→ **Supplied information**:
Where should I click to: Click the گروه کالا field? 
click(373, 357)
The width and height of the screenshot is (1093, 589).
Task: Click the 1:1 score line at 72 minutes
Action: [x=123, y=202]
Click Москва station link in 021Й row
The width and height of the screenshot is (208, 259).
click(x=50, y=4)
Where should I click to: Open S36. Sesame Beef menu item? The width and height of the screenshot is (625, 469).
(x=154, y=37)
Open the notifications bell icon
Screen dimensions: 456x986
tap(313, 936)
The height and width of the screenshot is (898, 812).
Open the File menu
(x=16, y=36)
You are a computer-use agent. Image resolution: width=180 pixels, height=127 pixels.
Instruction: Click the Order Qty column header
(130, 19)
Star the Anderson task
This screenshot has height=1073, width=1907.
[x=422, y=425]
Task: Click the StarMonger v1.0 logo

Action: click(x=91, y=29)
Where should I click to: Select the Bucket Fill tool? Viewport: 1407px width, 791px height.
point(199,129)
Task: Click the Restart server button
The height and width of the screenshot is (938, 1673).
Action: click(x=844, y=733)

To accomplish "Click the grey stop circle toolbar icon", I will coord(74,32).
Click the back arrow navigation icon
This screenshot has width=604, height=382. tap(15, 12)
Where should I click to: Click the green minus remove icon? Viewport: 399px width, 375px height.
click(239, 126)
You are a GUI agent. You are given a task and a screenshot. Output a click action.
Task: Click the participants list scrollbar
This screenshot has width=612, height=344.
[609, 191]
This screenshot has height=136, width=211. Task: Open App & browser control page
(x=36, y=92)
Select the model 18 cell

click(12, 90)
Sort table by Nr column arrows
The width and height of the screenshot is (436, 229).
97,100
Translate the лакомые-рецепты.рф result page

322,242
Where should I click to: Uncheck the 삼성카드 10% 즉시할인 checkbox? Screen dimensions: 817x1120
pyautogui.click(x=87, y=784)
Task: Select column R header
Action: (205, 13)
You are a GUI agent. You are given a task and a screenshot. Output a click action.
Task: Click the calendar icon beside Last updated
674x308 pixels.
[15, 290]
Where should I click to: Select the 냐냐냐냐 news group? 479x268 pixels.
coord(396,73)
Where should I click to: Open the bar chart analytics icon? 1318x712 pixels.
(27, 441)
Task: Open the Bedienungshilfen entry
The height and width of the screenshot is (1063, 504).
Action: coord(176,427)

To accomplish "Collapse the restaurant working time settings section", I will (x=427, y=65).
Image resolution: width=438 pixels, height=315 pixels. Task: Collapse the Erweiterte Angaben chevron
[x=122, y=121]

→ **Activity**:
Give back the complete data exactly as supplied.

→ **Problem solution**:
Where should I click to: Click the گروه کالا field? 
click(373, 357)
The width and height of the screenshot is (1093, 589).
Task: Click the 1:1 score line at 72 minutes
Action: [x=123, y=202]
Click Москва station link in 021Й row
The width and height of the screenshot is (208, 259).
click(x=50, y=4)
Where should I click to: Open S36. Sesame Beef menu item? The width and height of the screenshot is (625, 469).
(x=154, y=37)
Open the notifications bell icon
Screen dimensions: 456x986
tap(313, 936)
The height and width of the screenshot is (898, 812).
Open the File menu
(x=16, y=36)
You are a computer-use agent. Image resolution: width=180 pixels, height=127 pixels.
Instruction: Click the Order Qty column header
(130, 19)
Star the Anderson task
This screenshot has height=1073, width=1907.
[x=422, y=425]
Task: Click the StarMonger v1.0 logo

Action: click(x=91, y=29)
Where should I click to: Select the Bucket Fill tool? Viewport: 1407px width, 791px height.
point(199,129)
Task: Click the Restart server button
The height and width of the screenshot is (938, 1673).
Action: click(x=844, y=733)

To accomplish "Click the grey stop circle toolbar icon", I will coord(74,32).
Click the back arrow navigation icon
This screenshot has width=604, height=382. tap(15, 12)
Where should I click to: Click the green minus remove icon? Viewport: 399px width, 375px height.
click(239, 126)
You are a GUI agent. You are given a task and a screenshot. Output a click action.
Task: Click the participants list scrollbar
This screenshot has width=612, height=344.
[609, 191]
This screenshot has height=136, width=211. Task: Open App & browser control page
(x=36, y=92)
Select the model 18 cell

click(12, 90)
Sort table by Nr column arrows
The width and height of the screenshot is (436, 229).
97,100
Translate the лакомые-рецепты.рф result page

322,242
Where should I click to: Uncheck the 삼성카드 10% 즉시할인 checkbox? Screen dimensions: 817x1120
pyautogui.click(x=87, y=784)
Task: Select column R header
Action: (205, 13)
You are a GUI agent. You are given a task and a screenshot. Output a click action.
Task: Click the calendar icon beside Last updated
674x308 pixels.
[15, 290]
Where should I click to: Select the 냐냐냐냐 news group? 479x268 pixels.
coord(396,73)
Where should I click to: Open the bar chart analytics icon? 1318x712 pixels.
(27, 441)
Task: Open the Bedienungshilfen entry
The height and width of the screenshot is (1063, 504).
Action: coord(176,427)

To accomplish "Collapse the restaurant working time settings section", I will (x=427, y=65).
Image resolution: width=438 pixels, height=315 pixels. Task: Collapse the Erweiterte Angaben chevron
[x=122, y=121]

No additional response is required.